Individual values of patellar tendon stiffness as measured before and after knee cooling. Subjects showing increases greater than the typical measurement error (163 N mm−1) are shown in black, solid lines, while others are shown in grey, dashed lines. Bars show means ± SD

  • The reliability and validity of B-mode ultrasound for the measurement of patellar tendon CSA has been challenged (Ekizos et al. 2013). While the validity of ultrasound was not directly tested in this study, our results agree with those obtained in other recent publications to show good reproducibility of tendon CSA measurements (Rieder et al. 2015). More importantly, it should be noted that values of tendon CSA and, consequently, Young’s modulus were only reported for descriptive purposes, so potential inaccuracies would have no direct impact on our main findings.

  • Also, it should be noted that probe size (50 mm) may be a limiting factor when tracking tendon elongation in particularly tall subjects. However, our tallest participant was only 177 cm and the two reference points (the patella and the tibial tuberosity) are less apart than the tendon’s most distal and proximal attachment sites. Therefore, the reference points for tendon tracking were clearly within the field of view in all included trials and this method is accepted as valid in the current scientific literature (Kosters et al. 2014; Rieder et al. 2016; Wiesinger et al. 2016).

  • Errors in the calculation of joint moments due to knee rotation during MVC trials could have led to inaccuracies in the tendon force calculations, which have been found to amount to up to 17 % (Arampatzis et al. 2004; Tsaopoulos et al. 2011). However, we (1) used a very rigid seat for dynamometric measurements to limit contraction-associated changes in knee joint position, and (2) ensured that joint position was constant during MVC. In addition, it must be stressed that our study relied on within-subject comparisons, so we expect possible errors in the tendon force calculations between the warm and cold condition to be small.

  • Differences in tendon elongation at 100 % of common force levels were small (~0.4 mm) and could, therefore, have been difficult to detect. Nonetheless, it should be noted that the spatial resolution of our ultrasound scanner is 0.12–0.14 mm/pixel, and the typical error of this parameter was calculated to be 0.18 mm, that is, well below the mean change reported. Also, our analyses suggest that the tendon stiffening observed in our study was beyond reasonable statistical doubt.

  • Although we did not measure agonistic and antagonistic electromyographic activity and its effects on tendon force, it is worthy to note that our cooling intervention was only applied on the knee joint, with constant environmental temperature throughout the testing protocol. Therefore, changes in antagonistic co-activation (that could have affected the net force output of agonist muscles) are very unlikely.

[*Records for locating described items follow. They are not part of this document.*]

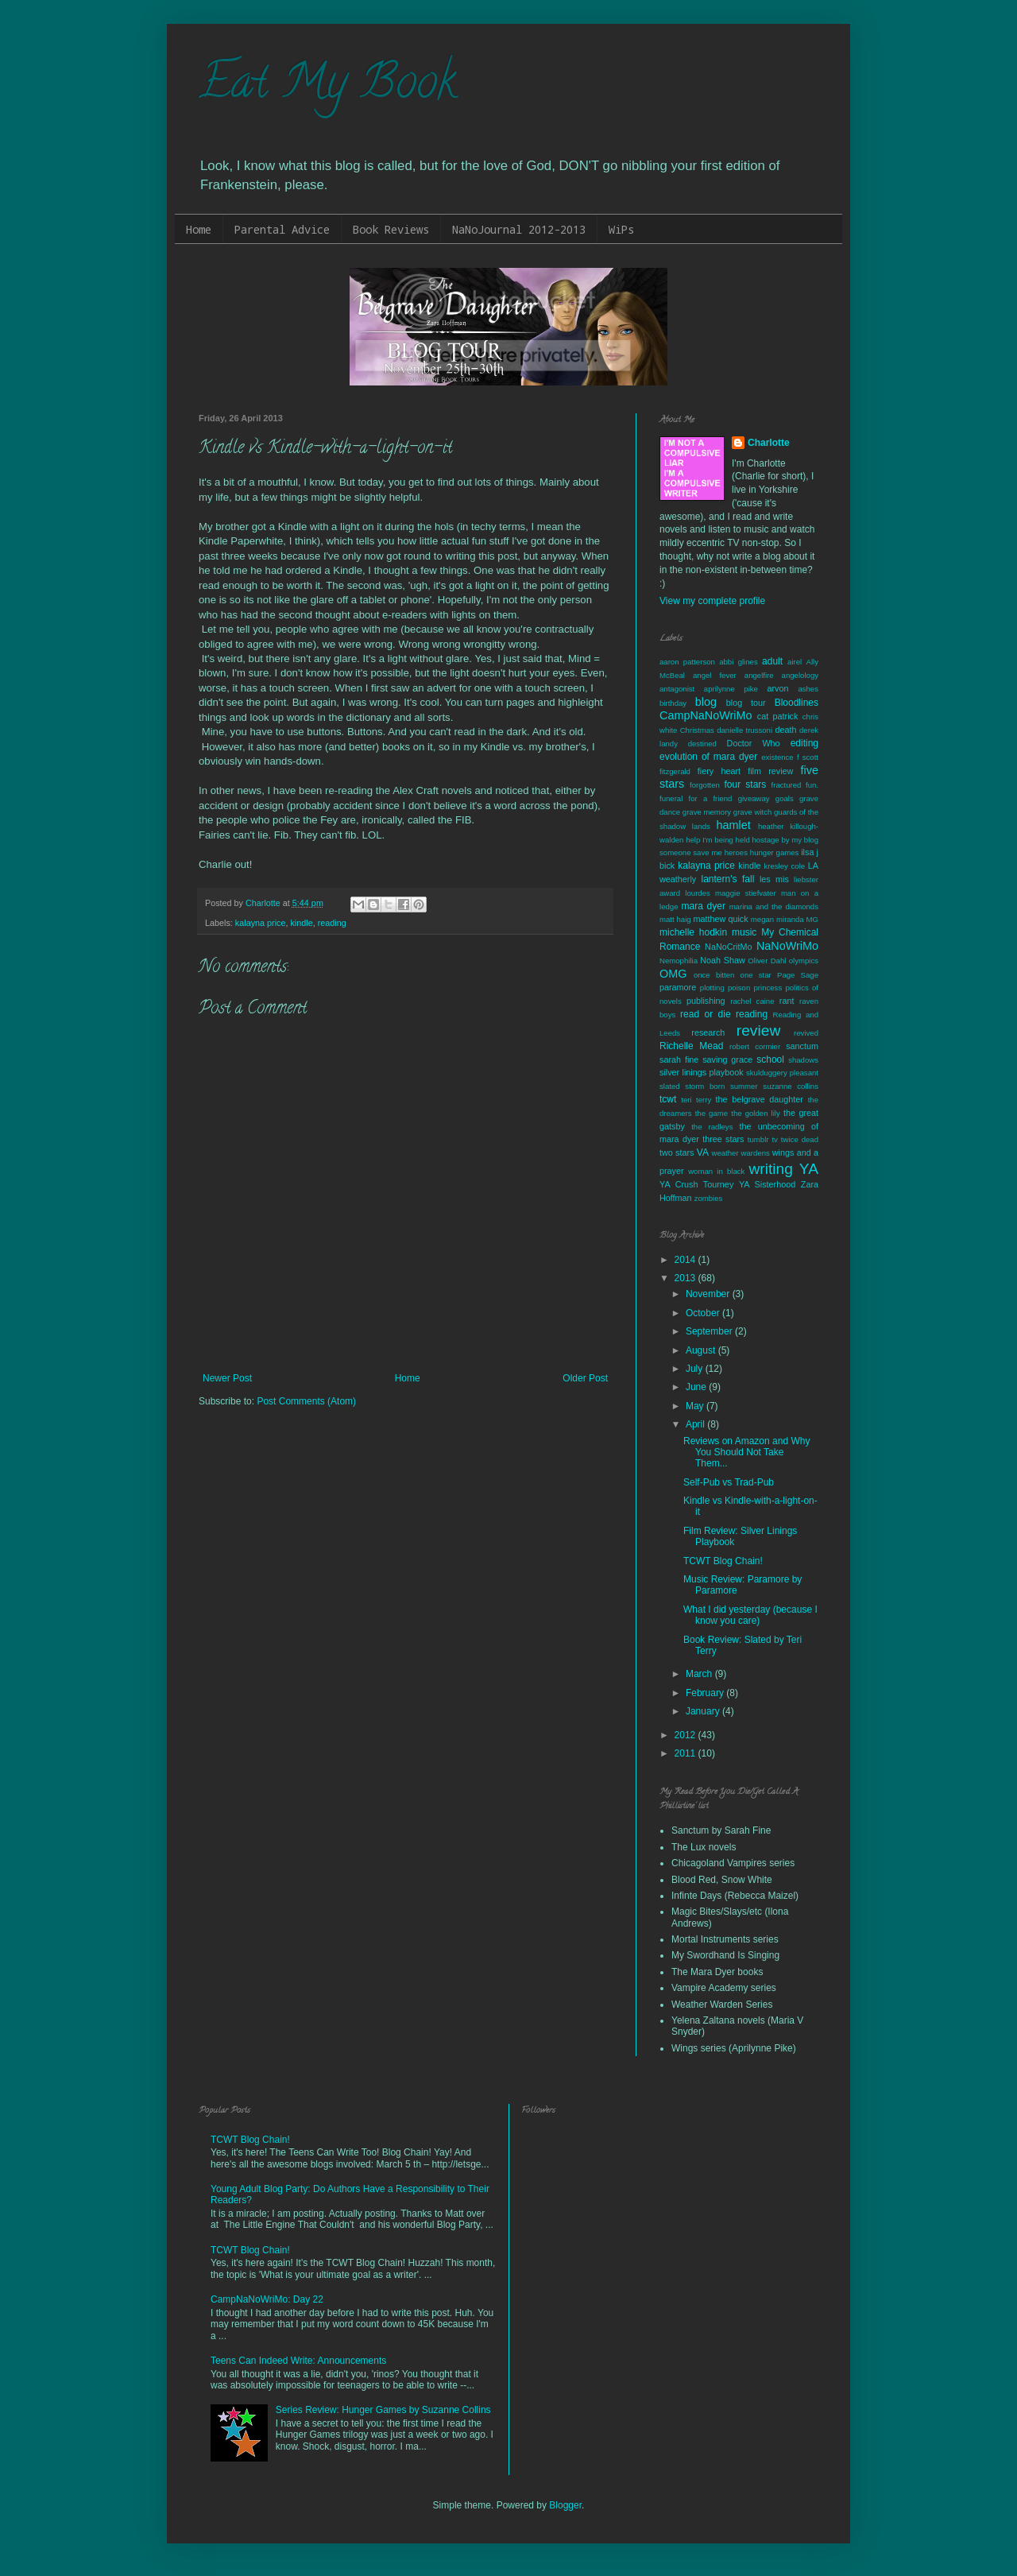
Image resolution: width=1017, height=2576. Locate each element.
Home (198, 229)
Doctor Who (753, 743)
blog (706, 701)
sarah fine (678, 1059)
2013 (686, 1278)
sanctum (802, 1046)
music (744, 932)
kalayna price (260, 923)
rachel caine (752, 1001)
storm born (705, 1086)
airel (794, 661)
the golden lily (755, 1113)
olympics (803, 960)
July (696, 1368)
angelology (800, 675)
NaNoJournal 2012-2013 (519, 229)
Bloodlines (796, 702)
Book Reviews (391, 229)
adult (772, 661)
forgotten (705, 785)
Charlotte (769, 442)
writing (771, 1168)
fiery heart (719, 771)
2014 (686, 1259)
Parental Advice (282, 229)
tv (774, 1139)
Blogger (565, 2505)
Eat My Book (327, 86)
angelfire (759, 675)
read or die (705, 1014)
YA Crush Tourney (696, 1184)
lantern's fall (727, 879)
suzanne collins (790, 1086)
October (704, 1313)
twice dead (799, 1139)
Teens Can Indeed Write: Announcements (298, 2360)
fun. (812, 785)
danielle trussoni (744, 730)
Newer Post (227, 1378)
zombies (708, 1198)
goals (784, 798)
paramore (677, 987)
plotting (712, 987)
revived (806, 1032)
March (700, 1673)
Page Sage (797, 974)
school (770, 1059)
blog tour (746, 702)
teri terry (696, 1099)
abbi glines (738, 661)
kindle (301, 923)
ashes (808, 688)
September (710, 1331)
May (696, 1406)
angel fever (715, 675)
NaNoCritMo (728, 946)
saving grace (727, 1059)
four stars (745, 784)
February (706, 1693)
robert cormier (754, 1046)
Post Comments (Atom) (306, 1401)
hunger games (774, 852)
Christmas (697, 730)
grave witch (752, 812)
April (696, 1424)
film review (770, 771)
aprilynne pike (731, 688)
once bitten (714, 974)
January (704, 1711)
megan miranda (777, 919)
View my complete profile (712, 600)
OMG (672, 973)
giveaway (754, 798)
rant (787, 1000)
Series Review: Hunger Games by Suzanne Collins (383, 2409)
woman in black (716, 1171)
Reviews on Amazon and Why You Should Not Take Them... (746, 1452)
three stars (723, 1139)
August (702, 1350)
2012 (686, 1735)
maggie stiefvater (745, 893)
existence (777, 757)
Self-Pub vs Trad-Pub (728, 1482)
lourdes (697, 893)
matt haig (675, 919)
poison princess (755, 987)
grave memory (707, 812)
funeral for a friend (695, 798)
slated (669, 1086)
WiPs (621, 229)
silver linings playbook (701, 1072)
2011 (686, 1753)
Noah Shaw (722, 960)
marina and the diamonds (773, 906)
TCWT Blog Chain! (723, 1561)
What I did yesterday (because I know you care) (750, 1615)
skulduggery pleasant (782, 1072)
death (785, 729)
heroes (736, 852)
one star (756, 974)
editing (804, 743)
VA (703, 1152)
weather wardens (741, 1153)
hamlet (734, 825)
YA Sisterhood (767, 1184)
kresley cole (784, 866)
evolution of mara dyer (708, 756)
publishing (705, 1000)
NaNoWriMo (787, 945)
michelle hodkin (693, 932)
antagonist (676, 688)
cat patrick (778, 716)
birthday (672, 703)
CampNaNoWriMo (705, 715)
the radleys (712, 1126)
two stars (676, 1152)
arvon (778, 688)
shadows (803, 1060)
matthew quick (720, 919)
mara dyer (703, 906)
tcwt (667, 1099)
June (697, 1387)
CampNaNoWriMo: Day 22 (267, 2299)
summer (744, 1086)
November (709, 1294)
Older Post (585, 1378)
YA (808, 1168)
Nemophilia (678, 960)
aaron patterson (687, 661)
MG (812, 919)
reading (332, 923)
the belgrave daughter (759, 1099)
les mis (774, 879)
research (708, 1032)
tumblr (758, 1139)
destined (702, 743)
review (758, 1030)
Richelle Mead (691, 1046)
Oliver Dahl (767, 960)
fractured (786, 785)
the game (711, 1113)
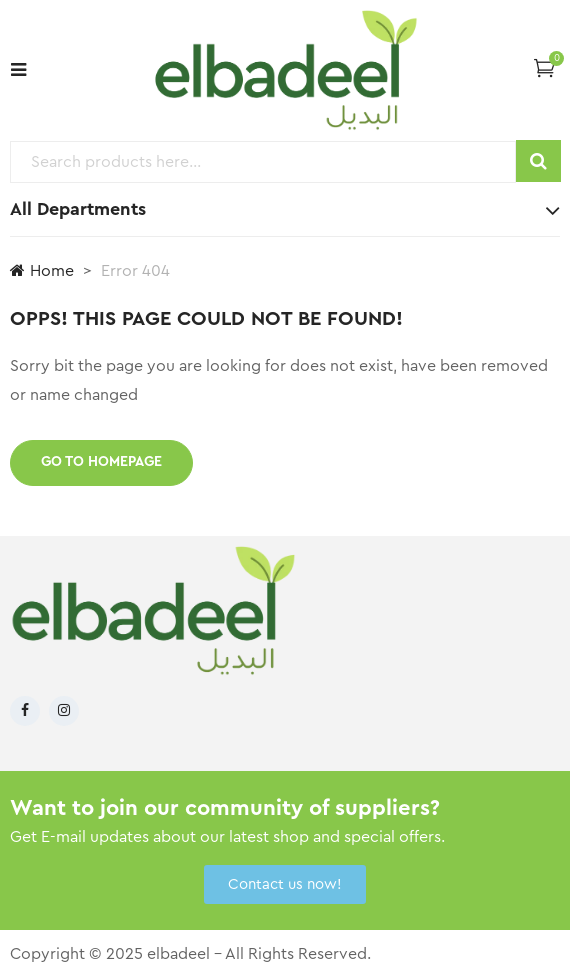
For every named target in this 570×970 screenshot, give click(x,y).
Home (42, 270)
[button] (544, 67)
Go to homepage (101, 462)
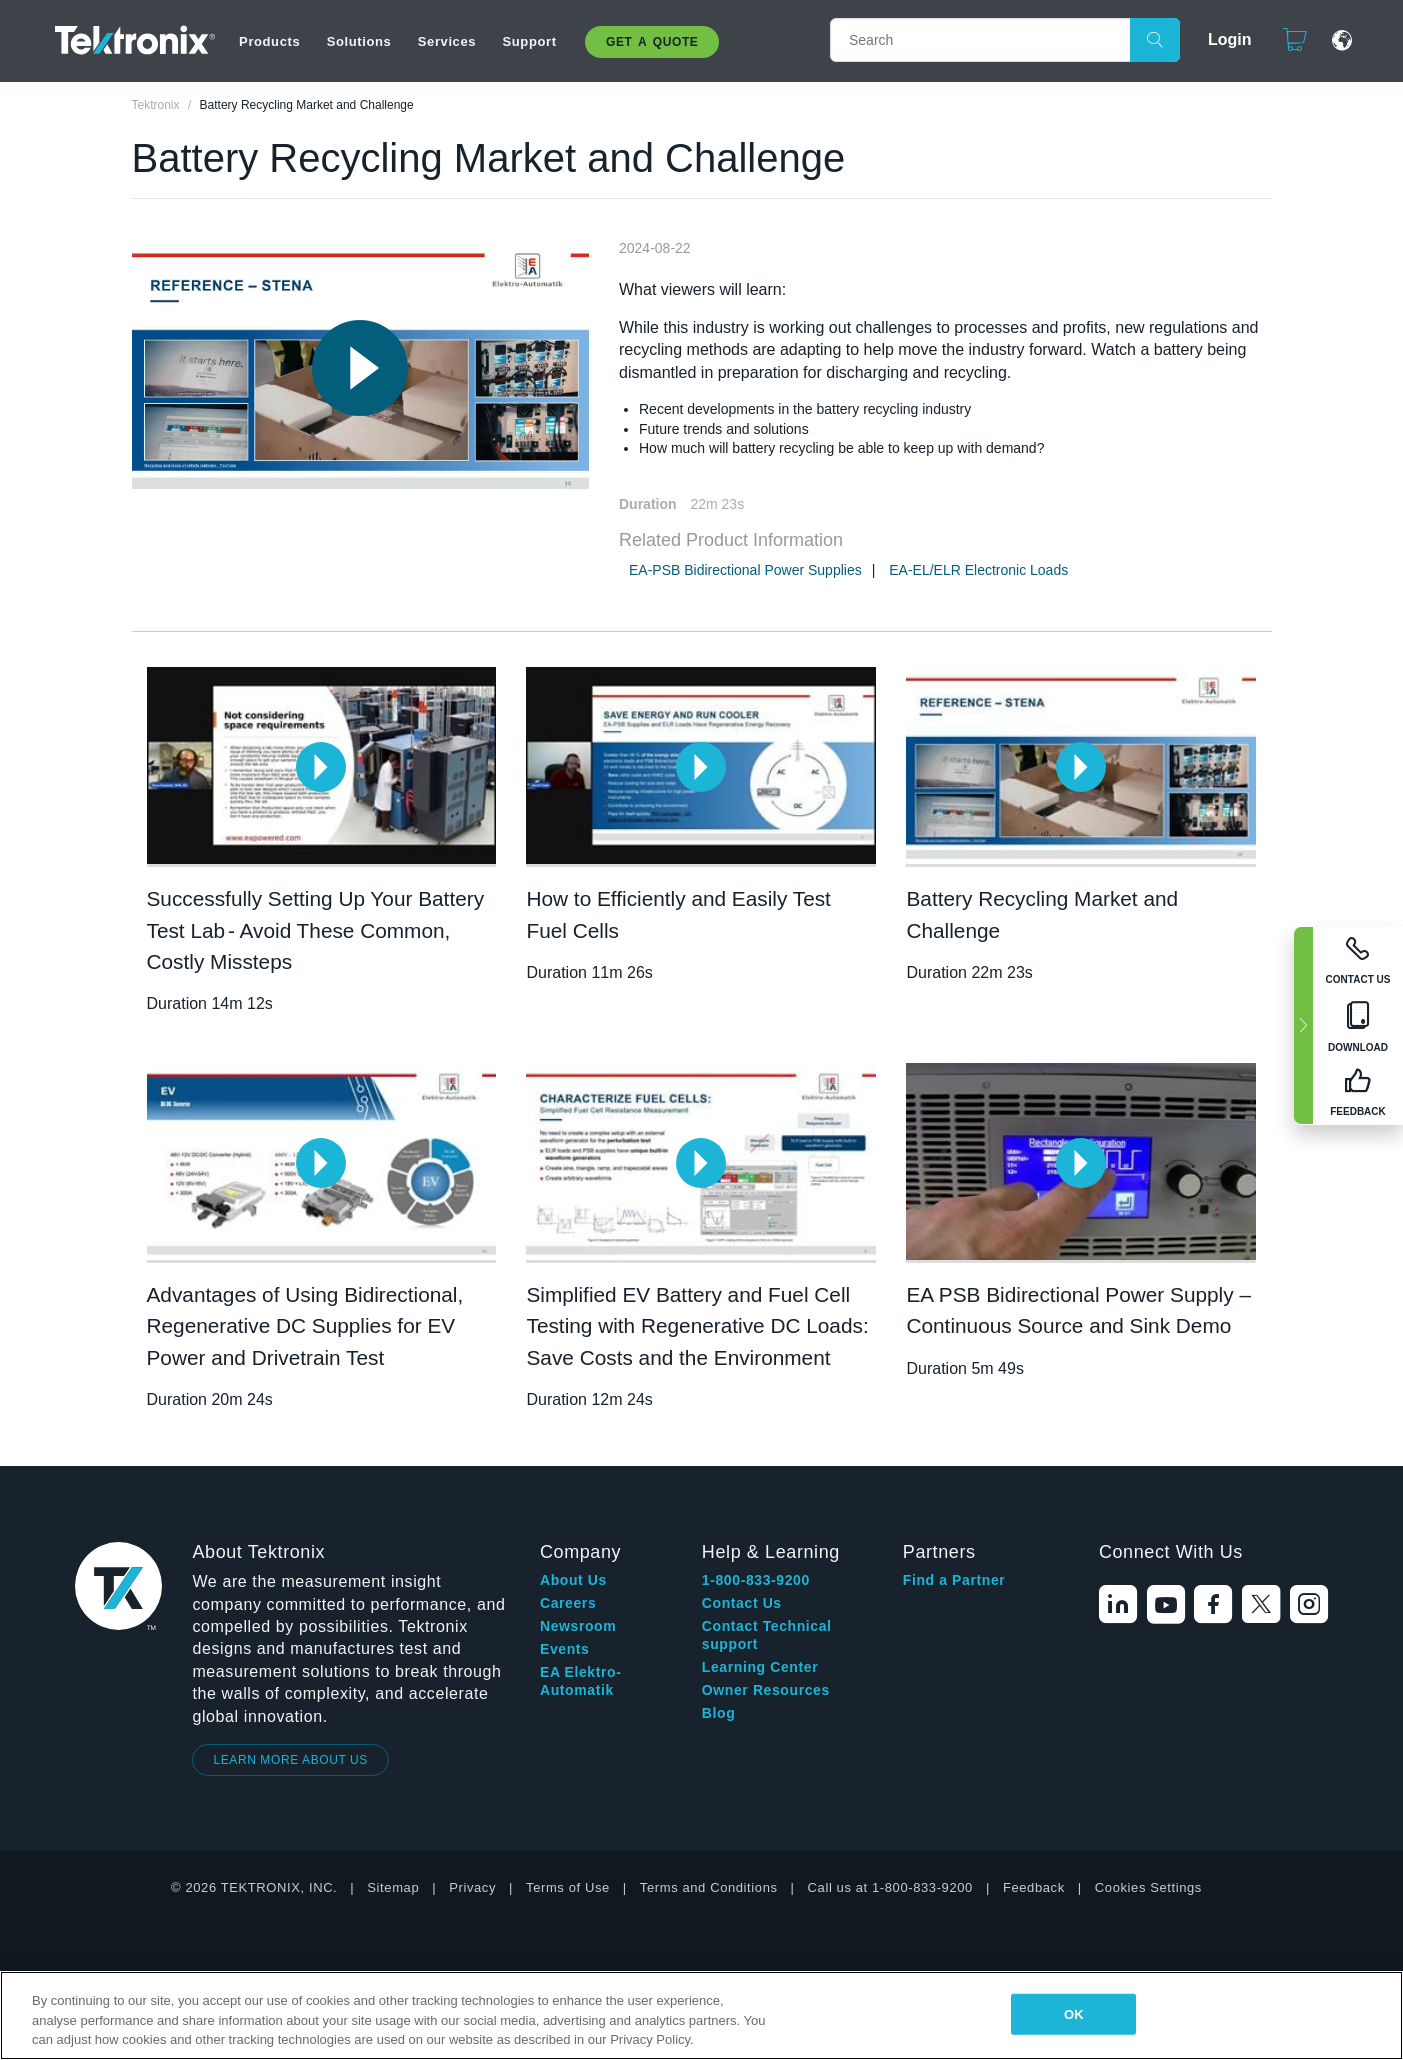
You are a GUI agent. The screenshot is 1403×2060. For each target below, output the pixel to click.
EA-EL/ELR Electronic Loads (978, 570)
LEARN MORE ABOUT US (290, 1760)
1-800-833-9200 (756, 1580)
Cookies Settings (1148, 1887)
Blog (719, 1713)
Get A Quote (652, 42)
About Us (573, 1580)
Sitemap (393, 1887)
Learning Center (760, 1667)
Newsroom (578, 1626)
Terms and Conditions (709, 1887)
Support (530, 41)
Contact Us (742, 1603)
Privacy (472, 1887)
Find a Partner (954, 1580)
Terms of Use (568, 1887)
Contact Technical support (767, 1635)
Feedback (1034, 1887)
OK (1074, 2013)
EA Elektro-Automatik (581, 1681)
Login (1221, 39)
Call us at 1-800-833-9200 (890, 1887)
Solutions (359, 41)
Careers (568, 1603)
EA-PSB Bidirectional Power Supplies (745, 570)
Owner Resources (766, 1690)
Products (269, 41)
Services (447, 41)
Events (565, 1649)
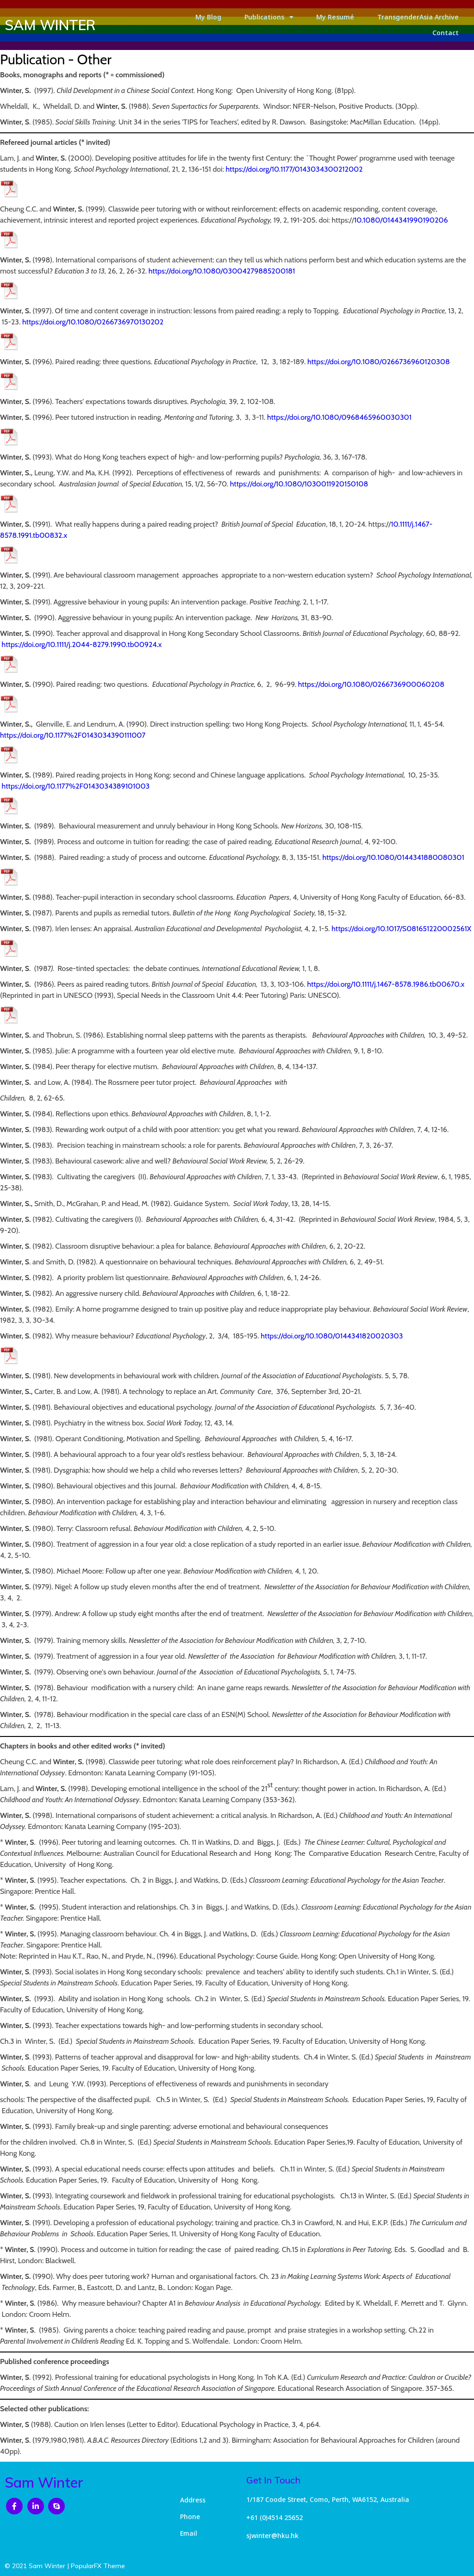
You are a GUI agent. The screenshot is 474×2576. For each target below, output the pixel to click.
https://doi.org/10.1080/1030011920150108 (299, 483)
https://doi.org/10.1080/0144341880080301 (393, 857)
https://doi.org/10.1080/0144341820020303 (332, 1336)
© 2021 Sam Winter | (38, 2566)
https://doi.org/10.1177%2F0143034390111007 (72, 735)
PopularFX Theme (98, 2566)
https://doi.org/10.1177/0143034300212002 (293, 169)
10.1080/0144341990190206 (401, 220)
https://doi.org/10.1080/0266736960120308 (378, 361)
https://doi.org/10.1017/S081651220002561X (401, 928)
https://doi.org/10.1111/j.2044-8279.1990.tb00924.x (82, 644)
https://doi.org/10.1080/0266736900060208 (371, 684)
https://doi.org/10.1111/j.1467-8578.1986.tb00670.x (385, 984)
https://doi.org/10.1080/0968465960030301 (339, 417)
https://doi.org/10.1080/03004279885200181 (222, 271)
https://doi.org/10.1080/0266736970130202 (92, 321)
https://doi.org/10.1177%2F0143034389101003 (76, 786)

  • Overestimation of tendon elongation from rotational movements of the patella and tibia during contraction (Seynnes et al. 2015) was controlled by measuring tendon elongation from the proximodistal component of the displacement of the patellar apex relative to the tibial plateau.

  • While patellar tendon moment arm length was estimated from height rather than directly measured, this parameter was constant (within-subject comparisons) and could not affect our central outcome measures.

  • Finally, warm-up and loading rate during the testing contractions, which have been reported to significantly affect tendon material properties (Kosters et al. 2014), were also kept constant between experimental conditions, to control potential bias from these two sources.

In conclusion, 30 min of joint cooling increased patellar tendon stiffness, probably through changes in the material properties of collagen fibrils. This change is presumed to affect muscle tendon unit function, by altering the operating range of quadriceps sarcomeres on their length–tension relationship and increasing rate of force development in explosive contractions. Further research is warranted to analyze the effects of different temperature combinations on specific components of the muscle–tendon unit.